## REQUIRED TASKS
**A.** In the text about Boyle's work, what name did Boyle give to the new device for measuring air pressure?
**B.** Translate this sentence from the text about Boyle's work into Spanish: "This law states that the pressure exerted by a certain quantity of air varies inversely in proportion to its volume (provided temperatures are constant)."
**C.** Quote the text about Boyle's work between "Alchemy & Chemistry" and "to achieve either).", inclusive.
[Opening TEXT EXCERPT section]
Boyle formulated a principle which became known as "Boyle's Law". This law states that the pressure exerted by a certain quantity of air varies inversely in proportion to its volume (provided temperatures are constant). Boyle, in fact, was only the first to demonstrate the law since it had already been proposed by two earlier thinkers: Richard Towneley (1629-1707) and Henry Power (1623-1668). Boyle and his assistants were able to demonstrate how a vacuum could exist, for a time called the "vacuum Boylianum". Not everyone agreed that Boyle had created a vacuum in his glass dome using an air pump or even that such a thing could exist at all; Thomas Hobbes (1588-1679) was the most vocal opponent of Boyle's work with vacuums.
It was Boyle, too, who called the new device used for measuring air pressure the barometer (although the device itself was invented by Evangelista Torricelli, 1608-1647). Boyle's work on air pressure, especially his law and experiments with pressure gauges and pistons, would prove an inspiration to the creators of the steam engine that literally and figuratively powered the Industrial Revolution.
Alchemy & Chemistry
Boyle was a great supporter of the new science of chemistry, and he was keen to restore its reputation, which had suffered for its association with alchemy. Boyle published a sprawling overview and defence of chemistry in his lengthy The Skeptical Chymist, published in 1661. Although highly critical of some alchemists and chemical tricksters, Boyle was not against this ancient field of study, believing that the chemical experiments in search of a way to transform base metals into gold using a catalyst device called the philosopher's stone often had value in themselves as exercises in investigative chemistry. Indeed, Boyle used his political connections to repeal a law in England that prohibited the alchemical manufacture of silver or gold (although nobody had ever found a successful method to achieve either).
Boyle even practised alchemy himself using mercury (he wrote a treatise on these experiments), and he does seem to have been genuinely convinced that the transmutation of metals was possible (in both directions: base to gold and gold to base metals); he even describes how the philosopher's stone, if found, might be used to attract angels and spirits (another age-old belief of alchemists). Boyle was completely against, though, the secrecy of the alchemists who corresponded with each other in code and would not share their chemical findings with anyone else. This was a crucial difference with the new scientific method, which prioritised the clear sharing of information and subjecting that information to critical analysis and comparative testing.
[Closing TEXT EXCERPT section]
[Opening RECORD EXTRACTS section]
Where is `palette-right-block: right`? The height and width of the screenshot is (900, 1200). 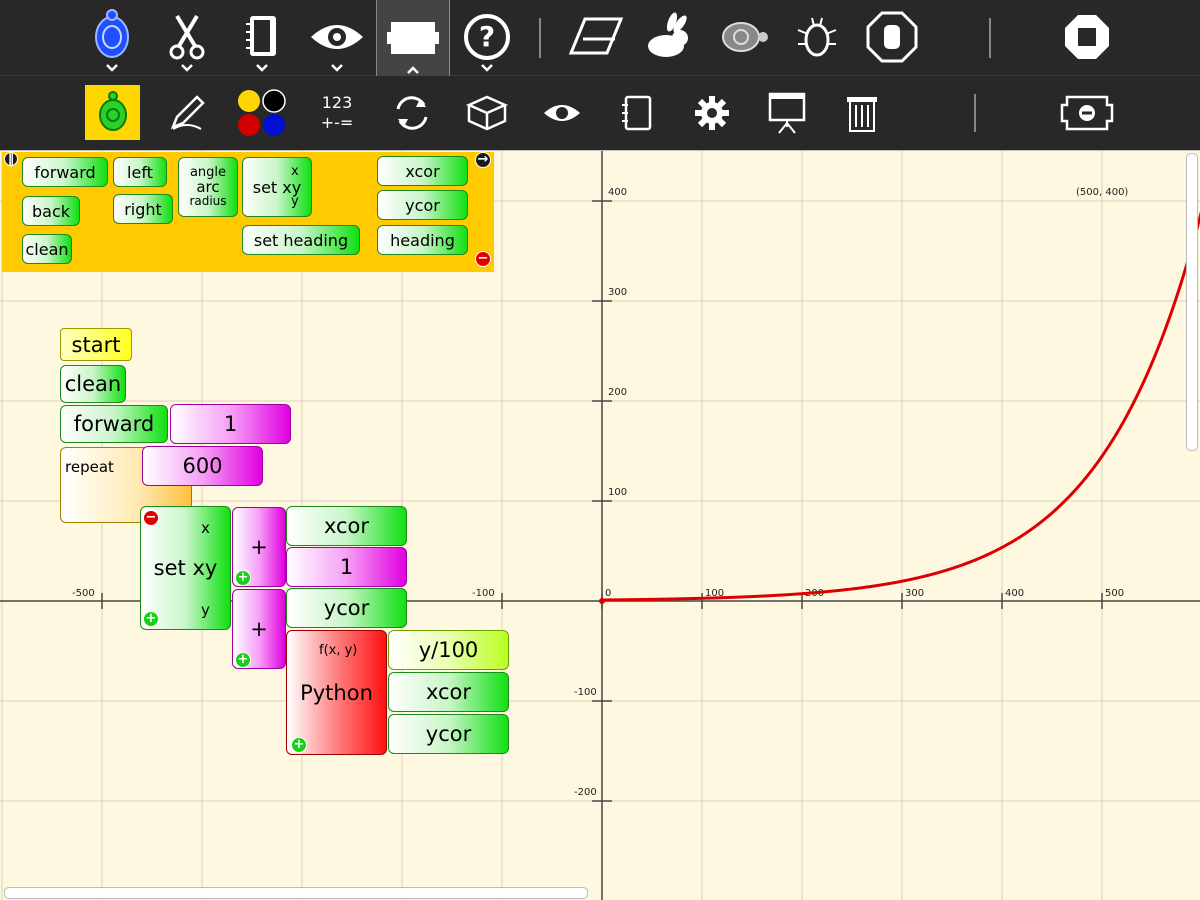
palette-right-block: right is located at coordinates (143, 209).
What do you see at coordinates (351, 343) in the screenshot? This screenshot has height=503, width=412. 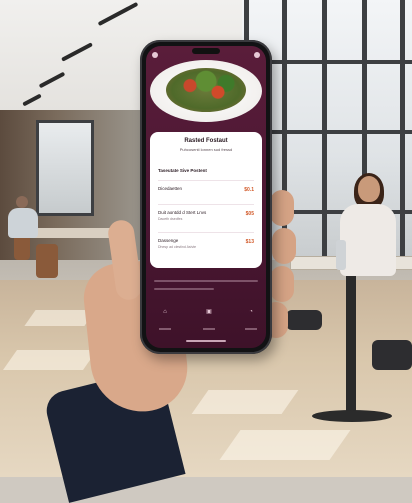 I see `table-leg` at bounding box center [351, 343].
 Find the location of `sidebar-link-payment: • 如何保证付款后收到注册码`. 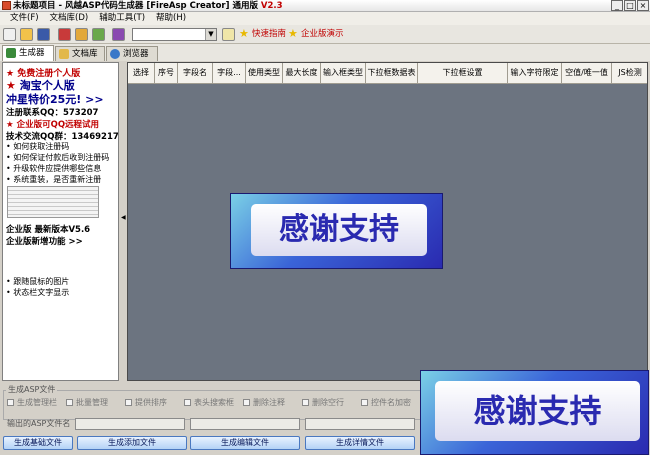

sidebar-link-payment: • 如何保证付款后收到注册码 is located at coordinates (58, 158).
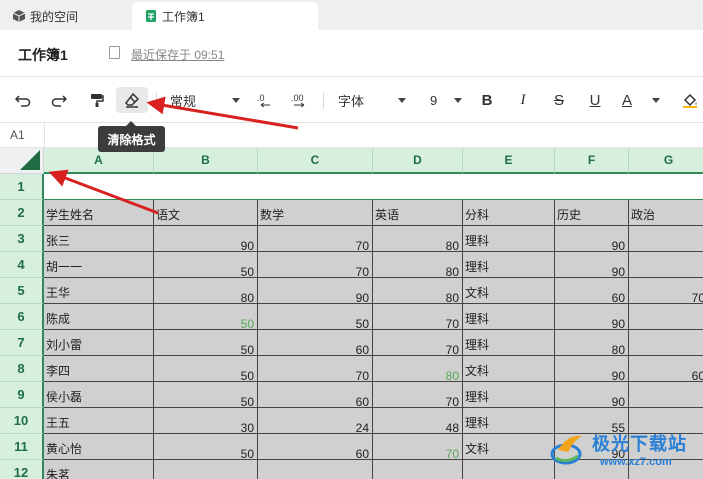 The image size is (703, 479). Describe the element at coordinates (559, 100) in the screenshot. I see `strikethrough-button: S` at that location.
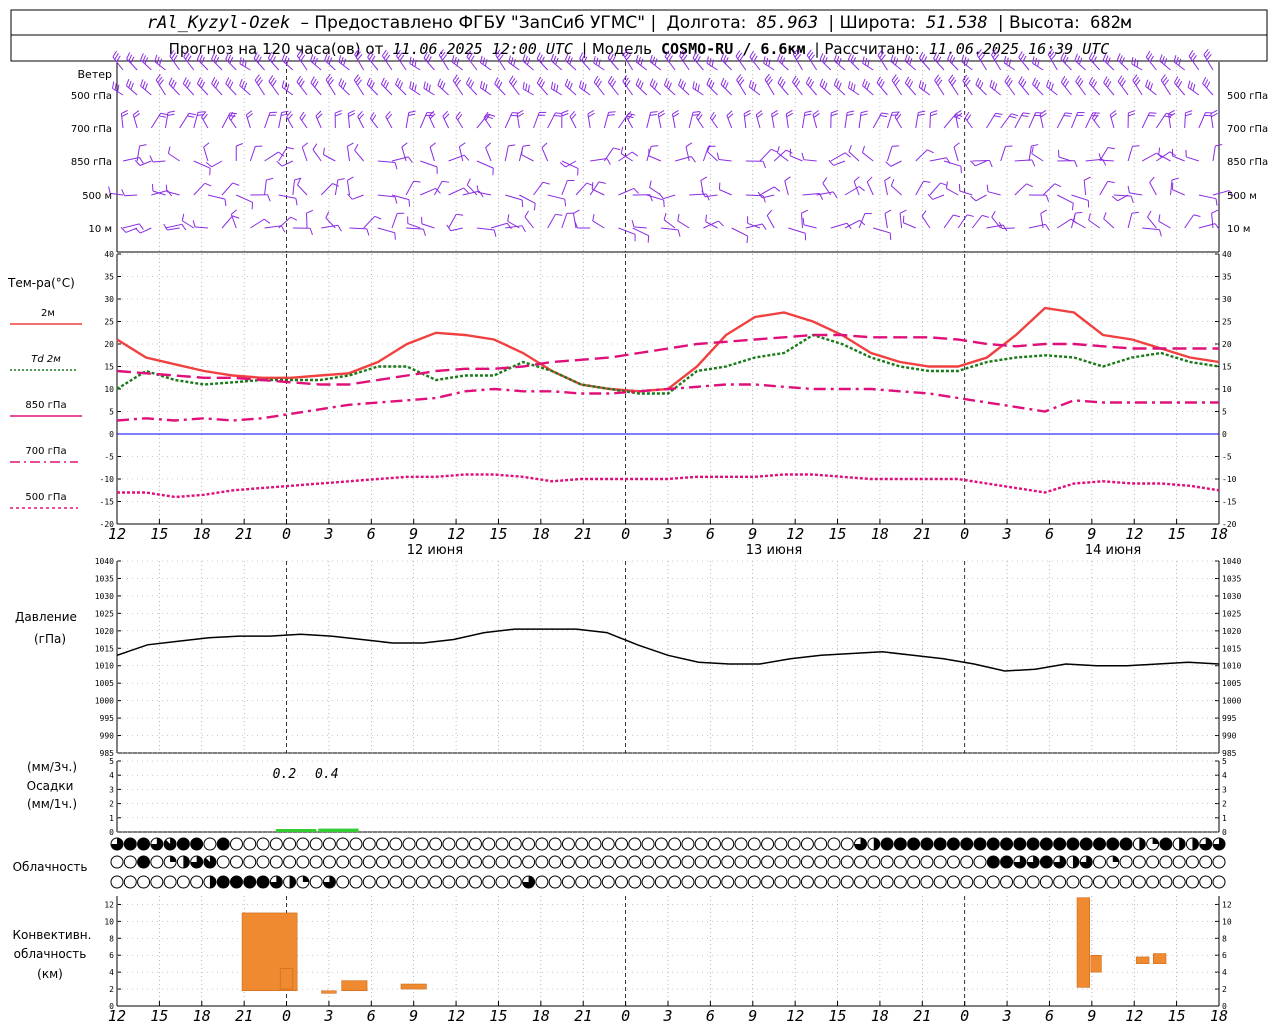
[Closing RECORD EXTRACTS section]
## EXPECTED RESULTS
**A.** The barometer.

**B.** Esta ley establece que la presión ejercida por una determinada cantidad de aire varía de forma inversamente proporcional a su volumen (siempre que las temperaturas sean constantes).

**C.**
Alchemy & Chemistry
Boyle was a great supporter of the new science of chemistry, and he was keen to restore its reputation, which had suffered for its association with alchemy. Boyle published a sprawling overview and defence of chemistry in his lengthy The Skeptical Chymist, published in 1661. Although highly critical of some alchemists and chemical tricksters, Boyle was not against this ancient field of study, believing that the chemical experiments in search of a way to transform base metals into gold using a catalyst device called the philosopher's stone often had value in themselves as exercises in investigative chemistry. Indeed, Boyle used his political connections to repeal a law in England that prohibited the alchemical manufacture of silver or gold (although nobody had ever found a successful method to achieve either).